▸ **REQUIREMENTS**:
1. In the warrant certificate below, turn the paragraph beginning "This certifies that, for value received" into a bulleted list that keeps its main facts.
2. Render the entries below as a numbered list, without blank lines. Begin at the line that contains "You are a computer-use agent. Image", stop after the line that contains "pos(433,411)", and leave out the pictures.

1
                                                                   EXHIBIT 10.45


              VOID AFTER 5:00 P.M. NEW YORK TIME, NOVEMBER 4, 2003


   
No.                                                         Warrants to Purchase
                                                  800,000 Shares of Common Stock


                           AMERICAN EAGLE GROUP, INC.

                        WARRANT TO PURCHASE COMMON STOCK


        This certifies that, for value received, American Financial Group, Inc.
or registered assigns (the "Holder"), is entitled to purchase from American
Eagle Group, Inc., a Delaware corporation (the "Company") , at any time after
the date and for the term set forth in Section 5.1 of the Warrant Subscription
Agreement referred to below, at the purchase price of $3.45 per share (the
"Warrant Price"), the number of shares of Common Stock, $.01 par value per
share, of the Company ("Common Stock"), shown above.  The number of warrants,
the number of shares purchasable upon exercise of the Warrants and the Warrant
Price are subject to adjustment from time to time as set forth in the Warrant
Subscription Agreement referred to below.

▸ **DATA LINES**:

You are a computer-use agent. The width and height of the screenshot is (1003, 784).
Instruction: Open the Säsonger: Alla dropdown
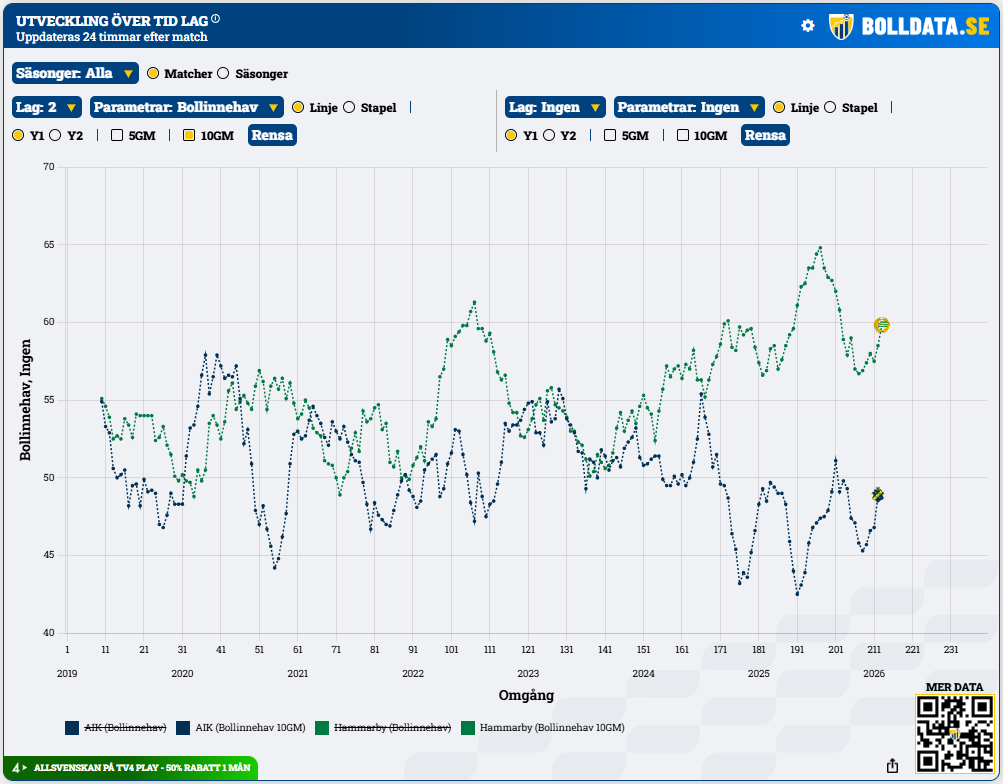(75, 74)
* * *
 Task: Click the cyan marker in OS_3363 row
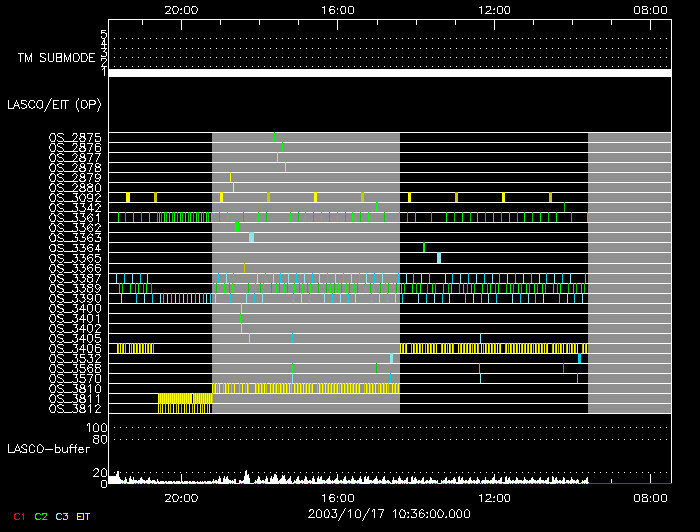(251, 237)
--
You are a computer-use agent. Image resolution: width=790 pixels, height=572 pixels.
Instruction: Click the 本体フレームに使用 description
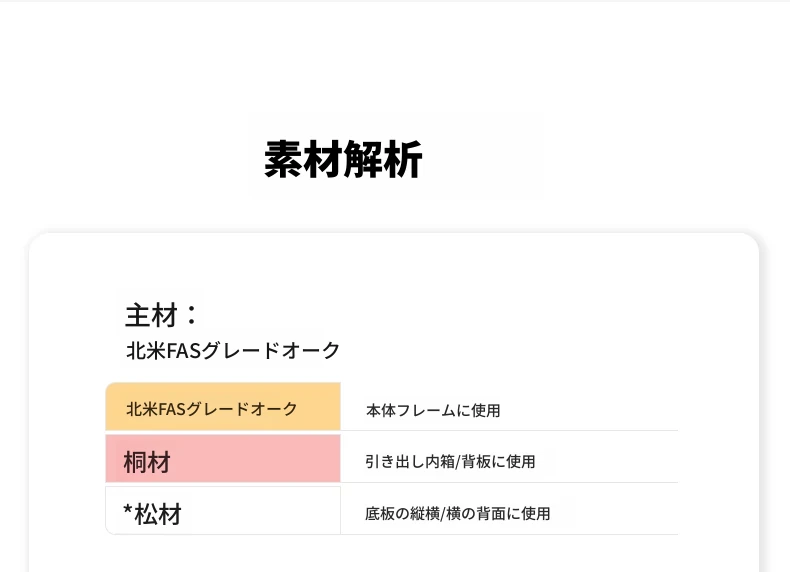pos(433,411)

▸ **THE RESULTS**:
1.
- American Financial Group, Inc. or registered assigns (the "Holder") may purchase Common Stock, $.01 par value per share, from American Eagle Group, Inc., a Delaware corporation (the "Company").
- The number of shares is the one shown at the top of the certificate.
- The purchase price is $3.45 per share (the "Warrant Price").
- Purchases may be made at any time after the date and for the term set forth in Section 5.1 of the Warrant Subscription Agreement.
- The number of warrants, the number of shares purchasable upon exercise, and the Warrant Price may be adjusted from time to time as set forth in the Warrant Subscription Agreement.

2.
1. You are a computer-use agent. Image resolution: width=790 pixels, height=572 pixels.
2. Instruction: Click the 本体フレームに使用 description
3. pos(433,411)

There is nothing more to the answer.